Publishers Weekly says: “Using a combination of historical eyewitness reports and sketches of larger-than-life figures, Pulitzer-winning reporter Maraniss (Barack Obama: The Story) draws a sprawling portrait of Detroit at a pivotal moment when it was “dying and thriving at the same time.” Given its current turmoil, it is easy to forget the Detroit that once was. . . . But even in this golden age, all was not well in Detroit. Discriminatory housing practices, intended to prevent minorities from entering the toniest neighborhoods, were exacerbating existing racial tensions, and the city’s organized crime could not be cleaned up despite the police commissioner’s best efforts. But for all his exhaustive research and evocative scene-setting, Maraniss never seems to find the zeitgeist of the historical moment he covers, the essential spirit that lifted up but ultimately ruined the Motor City.”

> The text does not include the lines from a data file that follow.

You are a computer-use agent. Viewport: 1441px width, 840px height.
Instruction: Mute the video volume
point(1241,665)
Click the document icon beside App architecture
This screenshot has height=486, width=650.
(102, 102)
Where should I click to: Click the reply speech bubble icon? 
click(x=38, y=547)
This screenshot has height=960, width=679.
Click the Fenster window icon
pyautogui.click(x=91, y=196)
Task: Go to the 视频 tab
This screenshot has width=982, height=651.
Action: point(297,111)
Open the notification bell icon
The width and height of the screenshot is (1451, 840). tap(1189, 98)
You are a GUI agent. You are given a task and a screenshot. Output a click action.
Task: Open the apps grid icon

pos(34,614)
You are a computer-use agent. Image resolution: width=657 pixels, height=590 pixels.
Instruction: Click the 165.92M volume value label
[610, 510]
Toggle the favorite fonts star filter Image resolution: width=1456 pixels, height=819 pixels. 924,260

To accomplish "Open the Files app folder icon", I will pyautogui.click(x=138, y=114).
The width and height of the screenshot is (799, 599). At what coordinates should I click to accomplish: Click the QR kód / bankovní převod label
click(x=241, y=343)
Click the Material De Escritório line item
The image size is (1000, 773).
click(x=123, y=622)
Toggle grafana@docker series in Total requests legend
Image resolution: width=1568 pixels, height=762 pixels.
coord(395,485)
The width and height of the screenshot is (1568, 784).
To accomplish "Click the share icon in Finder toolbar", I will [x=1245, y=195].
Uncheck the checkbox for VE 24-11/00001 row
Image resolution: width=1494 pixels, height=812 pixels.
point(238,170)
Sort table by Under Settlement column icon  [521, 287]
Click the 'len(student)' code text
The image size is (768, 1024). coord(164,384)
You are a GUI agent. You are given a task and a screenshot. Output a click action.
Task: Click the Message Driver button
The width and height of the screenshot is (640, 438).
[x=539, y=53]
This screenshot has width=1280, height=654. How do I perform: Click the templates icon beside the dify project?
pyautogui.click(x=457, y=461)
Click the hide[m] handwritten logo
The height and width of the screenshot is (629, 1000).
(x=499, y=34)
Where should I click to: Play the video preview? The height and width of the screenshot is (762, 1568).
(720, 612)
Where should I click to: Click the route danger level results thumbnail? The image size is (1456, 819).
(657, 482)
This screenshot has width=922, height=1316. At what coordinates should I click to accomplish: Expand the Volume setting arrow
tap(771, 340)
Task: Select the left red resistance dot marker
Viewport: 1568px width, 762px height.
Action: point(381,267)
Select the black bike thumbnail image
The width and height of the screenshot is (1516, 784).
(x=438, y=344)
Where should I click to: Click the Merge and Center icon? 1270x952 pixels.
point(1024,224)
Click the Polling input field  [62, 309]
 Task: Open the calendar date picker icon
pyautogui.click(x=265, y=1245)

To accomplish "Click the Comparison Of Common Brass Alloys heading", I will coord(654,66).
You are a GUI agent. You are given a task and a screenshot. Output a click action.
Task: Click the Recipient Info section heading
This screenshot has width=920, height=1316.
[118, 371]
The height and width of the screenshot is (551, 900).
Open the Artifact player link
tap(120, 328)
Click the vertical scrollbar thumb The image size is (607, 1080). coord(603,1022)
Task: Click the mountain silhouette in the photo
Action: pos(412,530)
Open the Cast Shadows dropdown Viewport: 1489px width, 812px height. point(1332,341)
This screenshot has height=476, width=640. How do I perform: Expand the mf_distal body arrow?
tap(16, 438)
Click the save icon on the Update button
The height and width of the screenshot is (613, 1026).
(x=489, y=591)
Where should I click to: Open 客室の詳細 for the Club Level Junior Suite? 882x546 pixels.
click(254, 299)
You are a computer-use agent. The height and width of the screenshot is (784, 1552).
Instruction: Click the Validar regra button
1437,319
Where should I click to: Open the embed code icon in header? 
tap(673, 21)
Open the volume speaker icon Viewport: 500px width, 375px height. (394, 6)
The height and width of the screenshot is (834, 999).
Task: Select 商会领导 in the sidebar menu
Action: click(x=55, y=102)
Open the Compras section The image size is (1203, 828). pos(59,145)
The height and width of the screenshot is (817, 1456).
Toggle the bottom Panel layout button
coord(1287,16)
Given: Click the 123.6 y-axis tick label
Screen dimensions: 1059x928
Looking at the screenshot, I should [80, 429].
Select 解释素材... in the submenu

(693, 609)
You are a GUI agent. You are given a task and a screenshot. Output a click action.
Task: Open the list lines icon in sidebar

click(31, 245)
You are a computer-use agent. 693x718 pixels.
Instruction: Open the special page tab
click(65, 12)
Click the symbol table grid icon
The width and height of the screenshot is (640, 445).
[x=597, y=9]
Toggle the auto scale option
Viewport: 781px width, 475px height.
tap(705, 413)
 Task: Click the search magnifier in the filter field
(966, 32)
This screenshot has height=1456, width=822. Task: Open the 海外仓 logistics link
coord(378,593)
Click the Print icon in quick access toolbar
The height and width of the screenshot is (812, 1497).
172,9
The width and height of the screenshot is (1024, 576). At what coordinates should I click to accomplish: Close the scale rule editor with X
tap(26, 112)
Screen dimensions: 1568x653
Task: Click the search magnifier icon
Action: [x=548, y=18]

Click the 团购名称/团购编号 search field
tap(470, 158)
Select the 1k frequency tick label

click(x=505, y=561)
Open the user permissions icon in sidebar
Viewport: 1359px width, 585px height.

Says The Washington Post:  “Captivating . . . Maraniss hears the joyous sound of a city suddenly, improbably filled with hope. . . . Maraniss asks himself what in the city has lasted, a question that often haunts former Detroiters. The songs, he decides. Not the reforms, not the dream of racial justice, not the promise of a Great Society, but the wonderfully exuberant songs that came pouring out of Berry Gordy’s studio. That’s the tragedy at the core of this gracious, generous book. All that remains of the hopeful moment Maraniss so effectively describes is a soundtrack. And that isn’t nearly enough.”

When is it available?                       

It’s available in our city at the Downtown Hartford Public Library and its Park branch.